● **HOW TO COMPLETE THIS TASK**
Each record, in full, must be restated word for word.

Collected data
*** Block opens ***

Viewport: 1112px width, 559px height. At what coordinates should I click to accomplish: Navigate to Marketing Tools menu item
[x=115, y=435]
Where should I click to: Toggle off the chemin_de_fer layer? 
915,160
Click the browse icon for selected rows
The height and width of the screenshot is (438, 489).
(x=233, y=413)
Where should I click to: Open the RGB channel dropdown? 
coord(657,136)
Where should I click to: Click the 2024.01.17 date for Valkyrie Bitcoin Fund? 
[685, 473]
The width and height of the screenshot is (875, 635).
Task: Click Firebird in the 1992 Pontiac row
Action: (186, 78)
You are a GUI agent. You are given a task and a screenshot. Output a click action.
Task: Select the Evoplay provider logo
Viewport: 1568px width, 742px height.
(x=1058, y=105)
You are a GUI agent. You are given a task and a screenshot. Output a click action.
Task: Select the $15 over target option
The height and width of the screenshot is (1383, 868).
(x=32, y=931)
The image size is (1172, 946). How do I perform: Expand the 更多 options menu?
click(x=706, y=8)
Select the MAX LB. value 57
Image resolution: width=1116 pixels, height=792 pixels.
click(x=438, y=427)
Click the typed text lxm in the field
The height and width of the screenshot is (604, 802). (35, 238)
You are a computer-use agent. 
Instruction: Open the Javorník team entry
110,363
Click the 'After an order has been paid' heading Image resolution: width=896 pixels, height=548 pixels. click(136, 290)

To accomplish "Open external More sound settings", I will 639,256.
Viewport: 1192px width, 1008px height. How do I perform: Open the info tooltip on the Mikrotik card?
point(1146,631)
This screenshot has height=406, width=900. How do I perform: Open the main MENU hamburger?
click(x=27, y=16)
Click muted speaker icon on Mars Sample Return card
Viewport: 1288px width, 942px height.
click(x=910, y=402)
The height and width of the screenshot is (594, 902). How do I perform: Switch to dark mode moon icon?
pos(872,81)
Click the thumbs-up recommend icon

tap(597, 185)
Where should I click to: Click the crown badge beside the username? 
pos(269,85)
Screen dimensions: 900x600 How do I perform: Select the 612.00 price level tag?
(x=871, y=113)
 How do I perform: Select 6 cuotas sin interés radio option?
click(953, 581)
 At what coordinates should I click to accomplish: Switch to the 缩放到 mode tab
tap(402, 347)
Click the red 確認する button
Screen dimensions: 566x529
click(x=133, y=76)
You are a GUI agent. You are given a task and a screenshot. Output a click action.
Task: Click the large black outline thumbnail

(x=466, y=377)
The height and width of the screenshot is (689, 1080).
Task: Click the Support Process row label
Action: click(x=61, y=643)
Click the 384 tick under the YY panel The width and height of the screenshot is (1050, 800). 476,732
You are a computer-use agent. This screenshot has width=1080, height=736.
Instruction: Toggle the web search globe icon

*** Block closes ***

● **COMPLETED TASK**
Viewport: 1112px width, 559px height. At what coordinates should I click to accomplish: Navigate to Marketing Tools menu item
[x=115, y=435]
Where should I click to: Toggle off the chemin_de_fer layer? 
915,160
Click the browse icon for selected rows
The height and width of the screenshot is (438, 489).
(x=233, y=413)
Where should I click to: Open the RGB channel dropdown? 
coord(657,136)
Where should I click to: Click the 2024.01.17 date for Valkyrie Bitcoin Fund? 
[685, 473]
The width and height of the screenshot is (875, 635).
Task: Click Firebird in the 1992 Pontiac row
Action: (186, 78)
You are a GUI agent. You are given a task and a screenshot. Output a click action.
Task: Select the Evoplay provider logo
Viewport: 1568px width, 742px height.
(x=1058, y=105)
You are a GUI agent. You are given a task and a screenshot. Output a click action.
Task: Select the $15 over target option
The height and width of the screenshot is (1383, 868).
(x=32, y=931)
The image size is (1172, 946). How do I perform: Expand the 更多 options menu?
click(x=706, y=8)
Select the MAX LB. value 57
Image resolution: width=1116 pixels, height=792 pixels.
click(x=438, y=427)
Click the typed text lxm in the field
The height and width of the screenshot is (604, 802). (35, 238)
You are a computer-use agent. 
Instruction: Open the Javorník team entry
110,363
Click the 'After an order has been paid' heading Image resolution: width=896 pixels, height=548 pixels. click(136, 290)

To accomplish "Open external More sound settings", I will 639,256.
Viewport: 1192px width, 1008px height. How do I perform: Open the info tooltip on the Mikrotik card?
point(1146,631)
This screenshot has height=406, width=900. How do I perform: Open the main MENU hamburger?
click(x=27, y=16)
Click muted speaker icon on Mars Sample Return card
Viewport: 1288px width, 942px height.
click(x=910, y=402)
The height and width of the screenshot is (594, 902). How do I perform: Switch to dark mode moon icon?
pos(872,81)
Click the thumbs-up recommend icon

tap(597, 185)
Where should I click to: Click the crown badge beside the username? 
pos(269,85)
Screen dimensions: 900x600 How do I perform: Select the 612.00 price level tag?
(x=871, y=113)
 How do I perform: Select 6 cuotas sin interés radio option?
click(953, 581)
 At what coordinates should I click to accomplish: Switch to the 缩放到 mode tab
tap(402, 347)
Click the red 確認する button
Screen dimensions: 566x529
click(x=133, y=76)
You are a GUI agent. You are given a task and a screenshot. Output a click action.
Task: Click the large black outline thumbnail

(x=466, y=377)
The height and width of the screenshot is (689, 1080).
Task: Click the Support Process row label
Action: click(x=61, y=643)
Click the 384 tick under the YY panel The width and height of the screenshot is (1050, 800). 476,732
You are a computer-use agent. This screenshot has width=1080, height=736.
Instruction: Toggle the web search globe icon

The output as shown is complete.